“I am.”

“Then you must be aware that cutting a man’s throat is a difficult operation.” Noyes spoke slowly, impressively. “According to the newspaper accounts which I read, Brainard’s throat was cut from right to left, and that he was found lying on the right side of the bed; therefore, if such was the case, the wound must have been inflicted by a right-handed man.”

“Do you mean to claim as your defense that you are left-handed?” demanded Mitchell.

“No, not originally left-handed.” Noyes threw back the officer’s cape which he still wore, and disclosed an empty coat sleeve pinned across his chest. “I left my right arm on a battlefield of France,” he added.

There was a long silence broken by a scream from the hall. Springing to his feet Mitchell darted through the open door and down the hall, Noyes and Thorne at his heels. All three paused at sight of Millicent Porter on the lower step of the staircase.

“My papers!” she gasped. “Someone has stolen my papers!”

Noyes’ left arm supported her as she staggered and almost fell. Thorne, standing somewhat in the background, whistled low at sight of the Englishman’s expression as he bent above Millicent.

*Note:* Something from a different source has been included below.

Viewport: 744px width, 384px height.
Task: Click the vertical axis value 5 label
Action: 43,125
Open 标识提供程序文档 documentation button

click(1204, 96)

“So—the red herring across the trail,” he muttered below his breath, and started violently at finding Vera Deane at his elbow.

CHAPTER XIV
PRO AND CON

THE dining-room at Thornedale Lodge looked particularly cozy in the soft lamplight, and old black Cato, surveying the room, could not repress a smile of subdued gratification. He considered himself “one ob de fam’ly,” and it was doubtful if even Beverly Thorne had as great an affection for his ancestral home as did the old man who in his youth had been a slave on the Thorne plantation. Year in and year out he had worked on the place, being advanced from field hand to house servant in the early days following the Civil War, and when the fortunes of the Thornes were at the lowest ebb he had worked without wages so as to help “Old Miss” educate her boy, Beverly, and keep the homestead from going under the hammer. Illiterate, kindly, faithful, Cato epitomized the spirit of the old-style darky, to whose watchful care Southern men had not feared to leave their wives and children when they went to fight with Robert Lee.